The industry is already facing big threat from garments imported from China, Bangladesh and Sri Lanka. Due to huge scale of production in China and support form government, their products are much cheaper compare to our products. In such a case, it is not possible for our industry to increase price of its products and the industry based at Ludhiana will be slowly wiped out and Ludhiana will loose its identity as hosiery cluster. 3.5) Moreover, our industry at Ludhiana is mainly a small scale industry having unprofessional base. The manufactures are not well qualified to know the technicalities of excise law. It is also not possible for them to engage services of professional and extra staff due to financial constraints. Moreover, it is a know fact that hosiery industry in particular is a seasonal base industry and in peak season it is practical impossible to maintain up to date records. Further, the industry is already reeling through crisis due to increased input cost, labour shortage [the industry is dependent on migrant labour and has to pay good salaries to attract the labour], strict norms of various Government departments with no corresponding increase in price of finished goods. In such a situation, the industry will not be able to bear the huge burden of excise duty. If the units will shut down, then it will lead to huge unemployment and further hundred of ancillary units will also shut down.

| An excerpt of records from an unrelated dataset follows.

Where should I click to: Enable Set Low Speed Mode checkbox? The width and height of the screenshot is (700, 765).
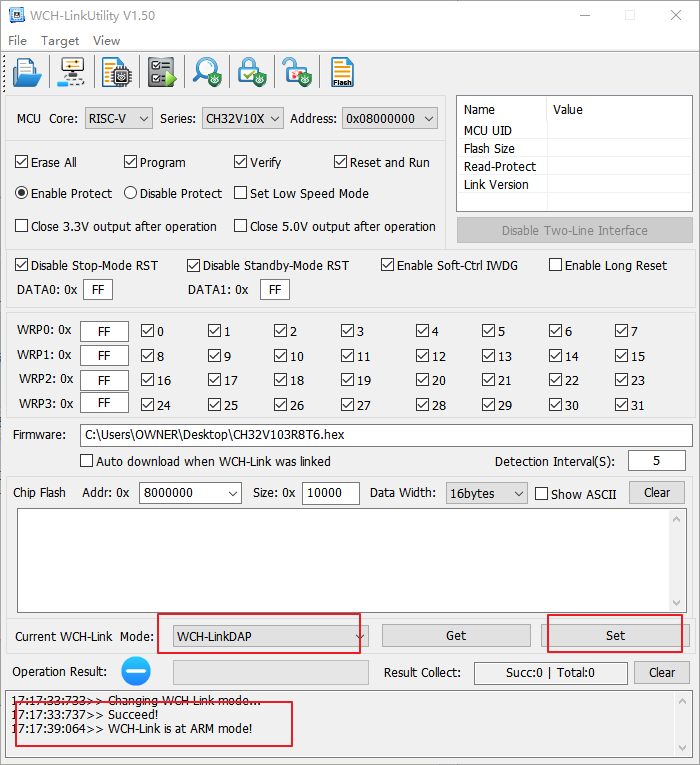[x=241, y=193]
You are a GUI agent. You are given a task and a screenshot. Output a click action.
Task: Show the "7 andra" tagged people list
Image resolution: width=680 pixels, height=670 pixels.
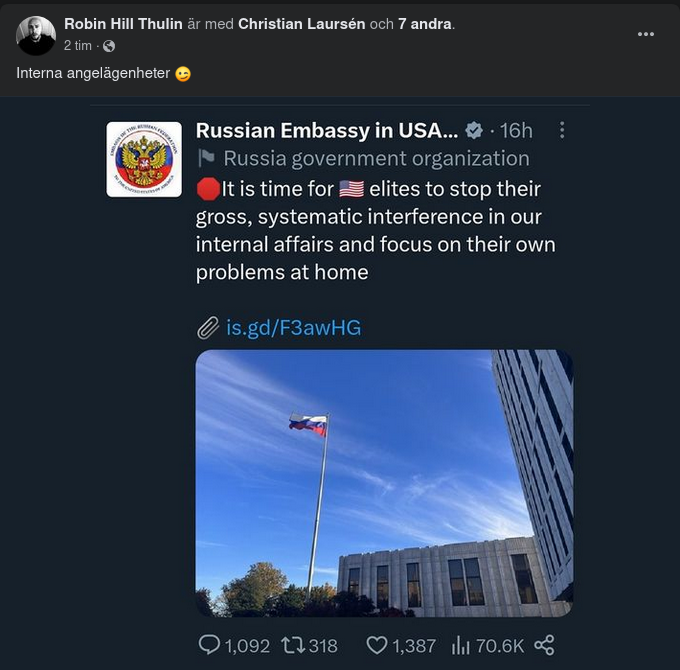[x=425, y=24]
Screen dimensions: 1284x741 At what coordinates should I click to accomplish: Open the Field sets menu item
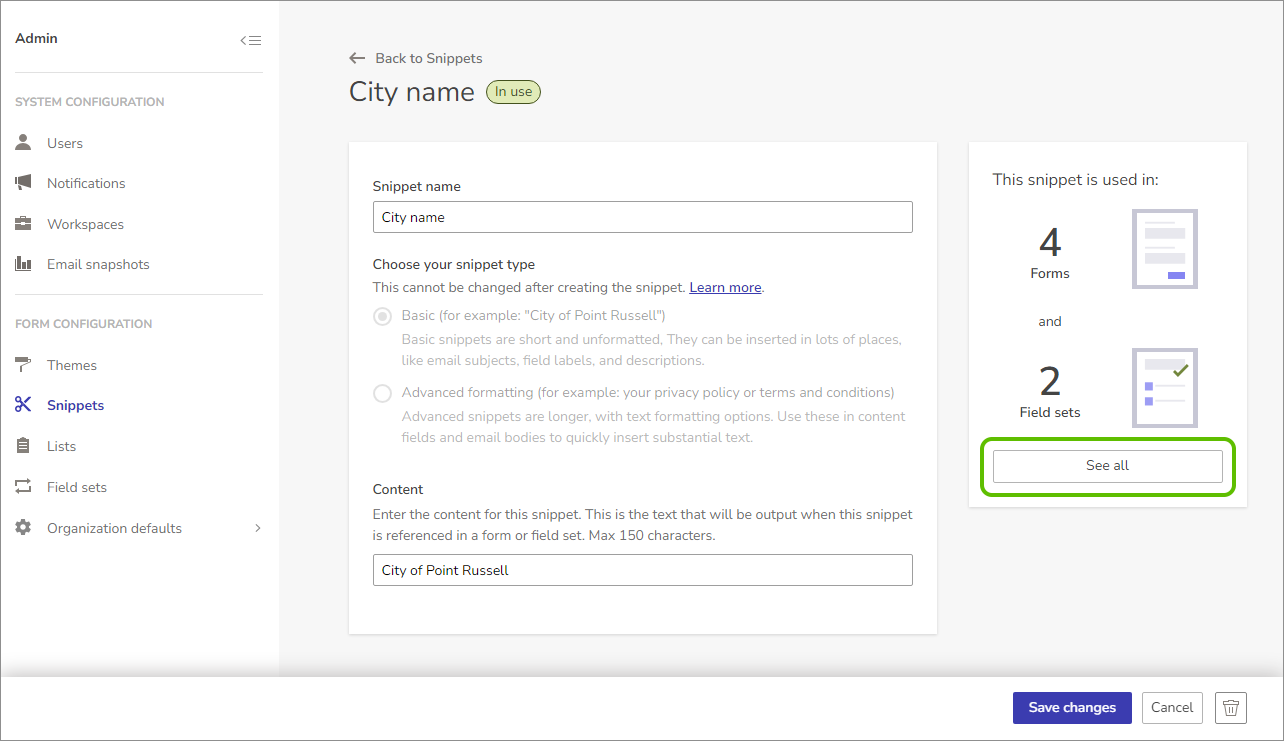tap(77, 487)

The matter has further worsened with the allowance of duty free import of readymade garments/hosiery products from Bangladesh:
In this regard, we are appending below some information which is of paramount importance.
Textiles & Wearing Apparel manufacturing index in IIP: Growth rates (% YoY)
Apr – Oct (2010-11) Apr – Oct (2011-12)
Textiles 6.8% – 3.2%
Wearing Apparels 5.9% – 6.8%
Total T&C sector 6.5% – 4.3%
(Source: CITI estimates from CSO data)
The government ‘s recent move to grant duty free access of 48 apparel items from sensitive list to allow Bangladesh garment sector has baffled the hosiery /textile industry.
Knitwear/textile industry is the second largest employment generator in India after agriculture. Millions of people are dependent on this industry. If the government of India signs this treaty, it will strike the roots of our economy and millions of people would lose their jobs.
Factors such as 0% custom duty on machinery and labour cost, infrastructure, bank interest, power cost, and production costs are cheaper in Bangladesh so there is no level playing field between India and Bangladesh.
Due to these facilities, Bangladesh has been emerging as an investment centre for companies based In Europe and Asia. Large textile companies and big brand will set up their production units in Bangladesh with profit motive. Thus it will affect the manufacturing sector as well as overseas buyers would turn to suppliers in other countries like China and Bangladesh, which would result in ir-repairable loss to the industry and the country at large.
Such treaties will ruin our prospects in national and international market. Government of India should provide the atmosphere of equality to Indian industrialist such as 0% custom duty on machinery, to lower the labour cost, power cost, bank interest, etc for a healthy competition and to help the existing units to survive in a healthy way as they are source of major state government revenue and employment.
The government should make a comprehensive analysis of this treaty and protect the interest of hosiery/textile industry.